With a $100,000 exemption, an owner-occupant of a median-priced house – the median price last month on O‘ahu was a little more than $1.1 million – would save about $350 a year on real property tax, or about $29 per month. A $140,000 exemption would save about $490 a year, or about $41 per month.

Because of the relatively small amount and long lead time, it’s easy to put off applying, especially if you buy a house between October and June. The City and County of Honolulu usually sends out a press release in July to remind homeowners, and most real estate and mortgage professionals and their agents do the same.

09 2022 Keri Shepherd Homebridge Hawaii“People would buy early in the year and forget,” says Keri Shepherd, Homebridge Hawaii’s producing area manager. “I advise my clients to do it now.”

It doesn’t matter when you bought your home, she says.

“If you bought a home at any time and didn’t file then, you can still file for an exemption,” Shepherd says. “Sept. 30 is a hard-and-fast deadline; you can still apply” after the deadline, but applicants would have to wait another tax year before they could actually use the exemption.


Investment Properties Not Included

Only 133,097 owner-occupied residential properties are expected to claim exemptions this year, according to data posted on the city’s Real Property Assessment Division website. According to the U.S. Census Bureau, Honolulu had 372,626 housing units in 2021 and 57.5% of those were owner-occupied, or about 214,260.

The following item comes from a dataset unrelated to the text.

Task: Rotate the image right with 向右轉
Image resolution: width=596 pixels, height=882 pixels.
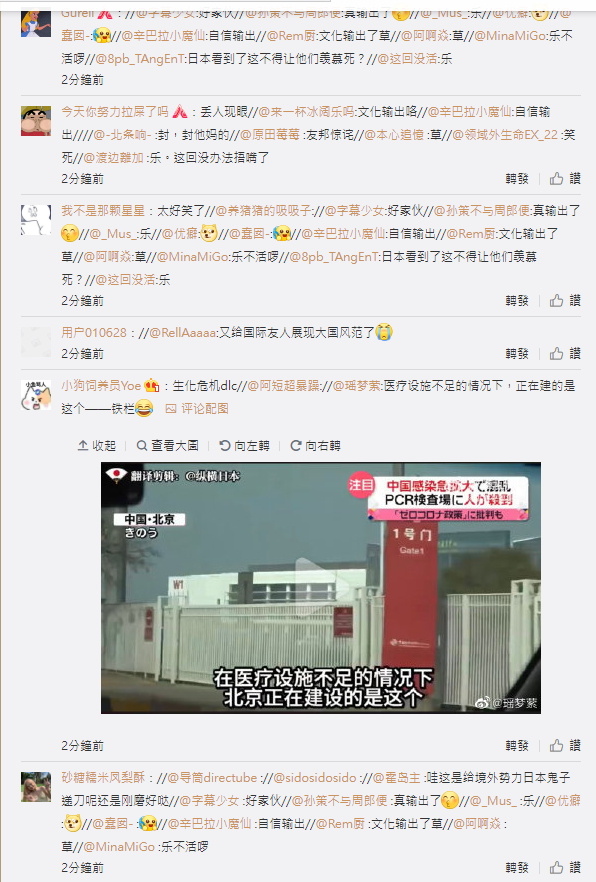Action: tap(315, 446)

That means about 62% of owner-occupants already have some sort of an exemption but just under 38%, or more than 80,000 properties, do not. These numbers don’t include investor properties, which are taxed under the Residential A rate because they don’t qualify for the exemption.

While the savings may be small for each individual taxpayer, it adds up for the city: In the 2021-22 fiscal year, exemptions are expected to add up to about $55 million in tax savings for homeowners, a big jump from about $42 million for the tax year that ended June 30, 2021, according to the same city website.

The 31% increase can be attributed to a recent increase in exemptions: the regular exemption went from $80,000 to $100,000, while the senior exemption rose from $120,000 to $140,000.

But if almost 38% of owner-occupied homeowners have not filed for the exemptions, that could mean exemptions worth more $30 million in taxpayer savings are not being claimed.

Honolulu City Council Chair Tommy Waters this year introduced Bill 35, which would raise the exemptions to $120,000 and $160,000, but there has been no action since it passed first reading in May.

There’s currently an additional exemption of $25,000 if the homeowner has impaired sight or hearing or is totally disabled, and veterans who are disabled from injuries on active duty can get an exemption from all but the minimum property tax, which is $300 per year.

Incidentally, $300 is also what the owners of 390 registered historic homes on O‘ahu pay each year, with certain conditions. About a dozen years ago, the Honolulu Star-Advertiser reported that former Mayor Kirk Caldwell only paid $300 in property tax for his historic home in Mānoa, but according to the city’s real property tax website, Caldwell now has a $140,000 homeowner’s exemption and is due to pay $4,751.77 in real property tax for the current tax year.